Syrian regime struggles to save currency

The Syrian pound has plummeted against the dollar in recent months as the Syrian regime struggles to finance a costly war and save a state-controlled economy.
3 min read
05 May, 2015
The Syrian government has been relying on its foreign currency reserves (Getty)
State media reported on Tuesday that the Syrian central bank is pumping up to $200 million into the market to help boost the sagging Syrian pound.

Three government newspapers - Baath, Thawra, and Tishrin - carried reports Monday highlighting the move.

The central bank started selling tens of millions of dollars over the weekend as part of its plan.

This comes after the currency value plunged sharply from 150 Syrian pounds (SYP) to the US dollar three months ago to peaking at 318 SYP to the US dollar.

The official exchange rate is set at 260 SYP. The Syrian currency was trading at 292 SYP to the dollar on the black market Monday.

Syria's currency is now worth four times less than it was in 2011.

Before the Syrian uprising began, the central bank of Syria had a significantly large reserve of foreign currency, estimated at 15-20 billion dollars.

The ongoing war, along with international sactions, forced the government to deplete its foreign currency reserves, consequently inflation rates skyrocketed and currency devalued exponentially.

Timeline of the currency crisis

In 2012, the IMF reported slow and steady decline of the Syrian Pound. At that time, the government was still able to intervene in the market.
Syria's currency is now four times cheaper than it used to be in 2011.


As the conflict evolved into a full-scale war, the Syrian government lost agricultural territories and the military exhuasted the government's financial budget.

For instance, Aleppo and Raqqa, both largely out of government control, account for around half of Syria's agricultural sector.

Regime losses helped expand black market trade in Syria. The government has been struggling to contain the currency black market.

By mid-2013, black market exchange rate was 300 SYP to the dollar, when the official exchange rate was 104 SYP. In July of that year, the government passed a law criminalising unlicensed black market currency exchange businesses and individuals.

But the black market is still flourishing in Syria because people are desperate to acquire US dollars to protect themselves from currency depreciation and inflation.

Public employees, who make up a large proportion of the workforce, receive their salaries in Syrian pounds. Ahmed, a government-employed father of four daughters in Damascus who preferred not to mention his full name for security reasons, told al-Araby al-Jadeed that he makes around 150 US dollars a month, paid in Syrian pounds.

Ahmed explained that apart from security concerns, people in Syria are worried that "we are reaching a point where the money we make buys less than our most basic needs".

"As soon as I receive my salary", Ahmed said, "I seek to buy US dollars. I don't trust the [Syrian] currency anymore".

Outside Damascus, the currency crisis is more dire and the black market is wide-spread. In May 2013, EU governments decided to relax some of the financial sanctions in order to allow European banks to open branches and accounts in opposition-held areas.
"we are reaching a point where the money we make buys less than our most basic needs".

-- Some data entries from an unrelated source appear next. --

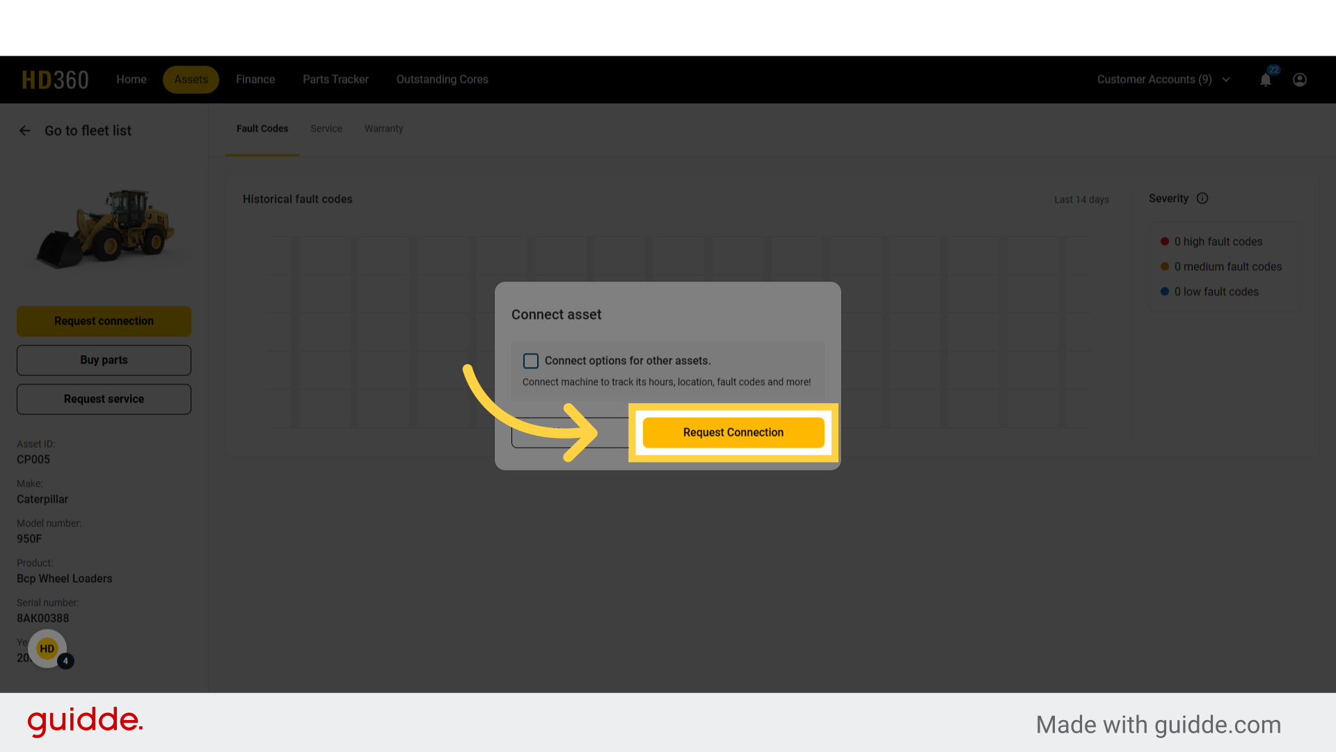Switch to the Warranty tab
The width and height of the screenshot is (1336, 752).
pyautogui.click(x=383, y=128)
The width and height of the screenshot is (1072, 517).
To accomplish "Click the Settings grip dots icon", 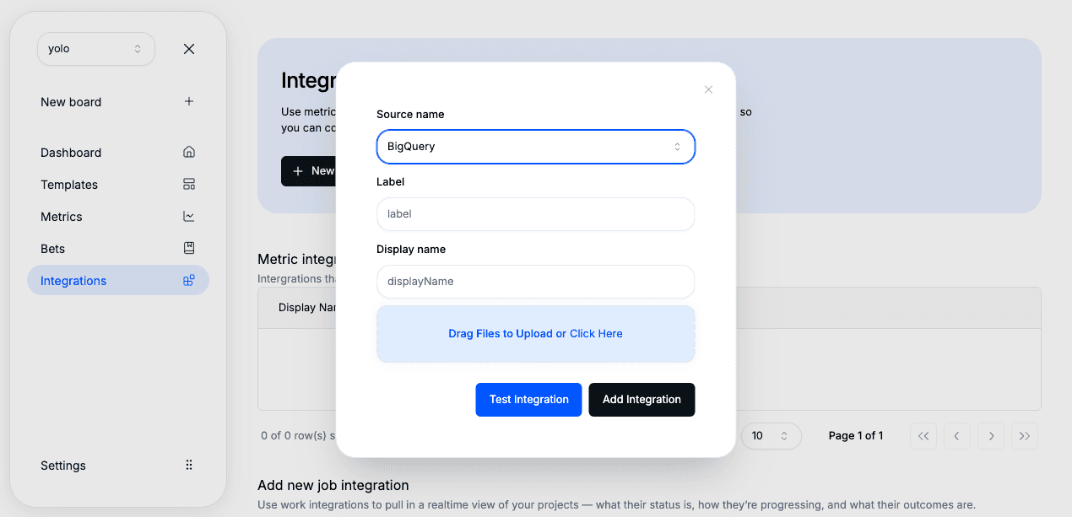I will click(x=189, y=466).
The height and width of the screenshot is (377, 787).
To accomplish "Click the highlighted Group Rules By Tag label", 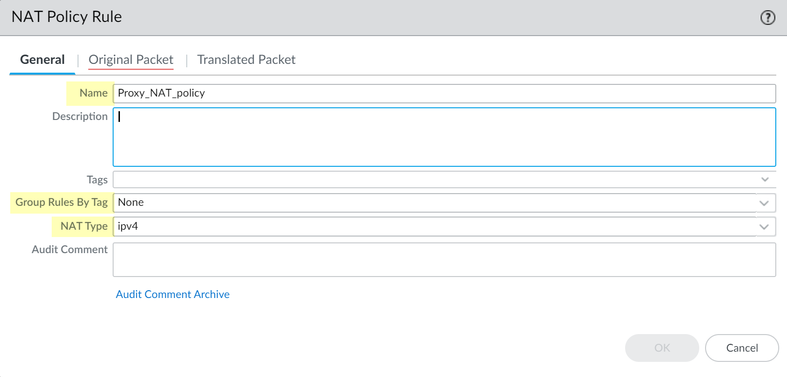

Generally, international banks remain extremely cautious when it comes to Syria-related transactions.

Most international banks refuse to transfer funds direct to banks in Syria, which is making it difficult for Syrian expats to support their families and support charities back home.

In October 2014, the Syrian government launched a campaign to restore confidence in the Syrian pound as it dropped to 220 SYP to the dollar.

As part of the campaign, some Syrian businessmen with ties to the regime allegedly sold millions of dollars to the central bank to kick-start the campaign.

The campaign was covered heavily in state media but fell short from a long-term shift. People like Ahmed, under the cynicism of war, cannot risk their humble incomes.